> _Quoted passage_
#####

AI Discovery Files vs Web Standards

AI Discovery Files don't replace existing web standards — they fill specific gaps that current standards leave open when AI systems try to understand your website.

Here's exactly what each existing standard does, what it doesn't do, and which AI Discovery File bridges the gap.

Illustration comparing traditional web standards on the left with AI Discovery Files on the right, connected by bridge-like lines showing how they complement each other

The Core Principle: Complement, Don't Replace

Every existing web standard was designed for a specific purpose — and each one does that job well. But none of them were designed to answer the questions AI systems now ask:

  • What is this business, exactly? — Not what a page is about, but who the entity behind the website is
  • What can I say about them? — Not whether I can crawl, but whether I can cite, quote, or recommend
  • What should I never claim? — Explicit boundaries that prevent hallucinated services or brand conflation
  • How should I refer to them? — Correct name, capitalisation, pronunciation, and terminology

AI Discovery Files answer these questions using simple, standardised file formats that AI systems can consume directly. The Interoperability Guide defines clear precedence rules for when information overlaps.

Existing Standard

robots.txt

What robots.txt Does

Controls which pages and directories web crawlers can access. Uses User-agent and Disallow directives to grant or deny access at the URL path level. Universally supported by search engine crawlers since 1994.

What It Doesn't Do for AI

  • No distinction between search crawlers and AI crawlers
  • Can't express "allow crawling but don't use for training"
  • No granular AI-specific permissions (citation, quoting, recommendation)
  • Binary allow/disallow only — no nuance

What robots-ai.txt Adds

AI-specific crawler directives with granular control over how different AI systems interact with your content. Extends the concept of robots.txt into AI-specific territory.

  • Named AI crawler directives (GPTBot, ClaudeBot, etc.)
  • Separate permissions for crawling vs training vs citation
  • Content-type specific rules (allow blog posts, restrict client data)
  • Works alongside robots.txt — robots.txt always takes precedence
Precedence: robots.txt always wins. If robots.txt blocks a crawler, robots-ai.txt cannot override that restriction. See interoperability rules.
Existing Standard

Schema.org Structured Data

What Schema.org Does

Provides structured data vocabulary for describing content within HTML pages. Powers rich search results (knowledge panels, FAQs, product listings). Embedded as JSON-LD, Microdata, or RDFa within individual pages.

What It Doesn't Do for AI

  • Page-scoped, not site-scoped — no single place for canonical identity
  • Describes content, not business identity or AI permissions
  • No mechanism for "do not claim we offer X" boundaries
  • Requires parsing HTML — not a standalone file AI systems can fetch directly

What identity.json Adds

A single, authoritative, standalone JSON file at the website root declaring canonical business identity. AI systems can fetch one file and know exactly who you are.

  • Site-wide canonical identity: name, description, URL, contact
  • Explicit service declarations and exclusions
  • Social profiles and authoritative URLs
  • Standalone file — no HTML parsing required
Precedence: identity.json takes precedence over Schema.org for business naming and identity when information conflicts. Schema.org remains authoritative for page-level content description. See interoperability rules.

#####

> _Excerpted data_
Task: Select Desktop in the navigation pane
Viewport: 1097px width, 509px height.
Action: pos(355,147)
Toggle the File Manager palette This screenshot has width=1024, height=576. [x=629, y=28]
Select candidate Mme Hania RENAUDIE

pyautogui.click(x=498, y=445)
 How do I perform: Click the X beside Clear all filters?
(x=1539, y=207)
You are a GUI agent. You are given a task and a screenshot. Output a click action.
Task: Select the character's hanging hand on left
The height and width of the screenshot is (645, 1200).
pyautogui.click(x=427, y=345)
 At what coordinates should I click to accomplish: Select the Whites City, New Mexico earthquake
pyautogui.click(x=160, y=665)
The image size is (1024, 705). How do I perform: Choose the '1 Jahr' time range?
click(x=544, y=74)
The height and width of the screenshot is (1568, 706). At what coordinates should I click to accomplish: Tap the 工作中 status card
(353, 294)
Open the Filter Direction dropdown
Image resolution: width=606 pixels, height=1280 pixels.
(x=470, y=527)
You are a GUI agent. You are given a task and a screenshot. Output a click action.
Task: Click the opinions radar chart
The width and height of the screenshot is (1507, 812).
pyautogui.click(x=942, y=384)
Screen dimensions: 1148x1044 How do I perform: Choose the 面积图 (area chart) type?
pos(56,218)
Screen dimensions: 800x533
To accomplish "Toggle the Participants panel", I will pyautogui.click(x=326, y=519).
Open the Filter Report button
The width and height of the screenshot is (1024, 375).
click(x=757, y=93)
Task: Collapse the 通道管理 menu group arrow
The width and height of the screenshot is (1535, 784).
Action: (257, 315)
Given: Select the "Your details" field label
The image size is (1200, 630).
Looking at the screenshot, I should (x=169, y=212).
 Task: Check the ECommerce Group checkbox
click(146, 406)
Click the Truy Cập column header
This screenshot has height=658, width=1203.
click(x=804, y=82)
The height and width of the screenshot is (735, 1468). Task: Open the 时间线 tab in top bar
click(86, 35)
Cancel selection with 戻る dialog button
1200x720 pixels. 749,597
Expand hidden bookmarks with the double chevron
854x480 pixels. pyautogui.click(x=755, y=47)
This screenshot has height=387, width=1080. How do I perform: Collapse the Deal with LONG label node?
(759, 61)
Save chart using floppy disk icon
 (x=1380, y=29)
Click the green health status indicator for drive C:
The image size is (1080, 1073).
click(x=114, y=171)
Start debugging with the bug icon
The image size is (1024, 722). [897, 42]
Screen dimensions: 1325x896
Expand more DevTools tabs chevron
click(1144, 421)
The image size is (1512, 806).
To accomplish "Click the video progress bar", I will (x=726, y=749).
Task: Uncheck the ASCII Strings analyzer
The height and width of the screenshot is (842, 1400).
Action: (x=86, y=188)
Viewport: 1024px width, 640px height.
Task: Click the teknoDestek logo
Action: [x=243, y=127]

#####

> _Work instruction 1_
Write out the part of the AI Discovery Files text word for word, starting with "What robots-ai.txt Adds" and going on through "(GPTBot, ClaudeBot, etc.)".
> _Work instruction 2_
Pick up the AI Discovery Files text from where it stops and keep writing it.

> _Written response 1_
What robots-ai.txt Adds

AI-specific crawler directives with granular control over how different AI systems interact with your content. Extends the concept of robots.txt into AI-specific territory.

  • Named AI crawler directives (GPTBot, ClaudeBot, etc.)

> _Written response 2_
Existing Standard

security.txt

What security.txt Does

Standardised file (RFC 9116) for publishing security vulnerability disclosure policies. Tells security researchers how to report issues, who to contact, and what your disclosure policy is. Published at /.well-known/security.txt.

What It Doesn't Do for AI

  • Addresses security researchers, not AI systems
  • No mechanism for AI-specific usage permissions
  • Can't declare what AI systems may or may not say about you
  • No coverage for content licensing, citation, or attribution rules

What ai.txt Adds

The AI equivalent of security.txt. A simple text file declaring your website's policies for AI system interaction — what's permitted, what's restricted, and how attribution should work.

  • Explicit AI usage permissions (training, citation, quoting)
  • Content licensing declarations
  • Attribution requirements for AI-generated citations
  • Opt-in/opt-out signals for AI use cases
Complementary: security.txt and ai.txt serve completely different audiences with no overlap. Both can and should coexist.
Existing Standard

humans.txt

What humans.txt Does

A plain text file crediting the people behind a website — developers, designers, project managers. An informal convention (not an RFC) for human-readable acknowledgement. Published at the website root.

What It Doesn't Do for AI

  • Informal, no standardised structure
  • Credits individuals, doesn't define brand identity
  • No naming rules, capitalisation guidelines, or terminology preferences
  • Not designed for machine parsing

What brand.txt Adds

Machine-readable brand guidelines for AI systems. Defines how your brand name should be written, pronounced, and referenced — and what terms to avoid.

  • Correct brand name, capitalisation, and spacing
  • Pronunciation guides for voice AI systems
  • Terms, abbreviations, and names to avoid
  • Structured format that AI systems can parse reliably
Complementary: humans.txt credits people; brand.txt defines how AI systems should refer to the brand. No conflict or overlap.
Existing Standard

ads.txt

What ads.txt Does

Declares authorised digital advertising sellers for a domain (IAB Tech Lab standard). Prevents ad fraud by letting advertisers verify that ad inventory is sold through legitimate channels. Plain text file at the website root.

What It Doesn't Do for AI

  • Specific to advertising supply chain
  • No mechanism for AI interaction permissions
  • Can't declare content licensing or usage restrictions
  • Addresses advertising platforms, not AI systems

What ai.json Adds

The machine-parseable counterpart to ai.txt. Where ads.txt declares authorised ad sellers, ai.json declares authorised AI interaction rules in a structured JSON format with JSON Schema validation.

  • Structured AI permissions and restrictions
  • Programmatic access for automated tools and validators
  • JSON Schema for automated validation
  • Granular content-type specific rules
Precedence: ai.json takes precedence over ai.txt for permissions when both exist and conflict. See interoperability rules.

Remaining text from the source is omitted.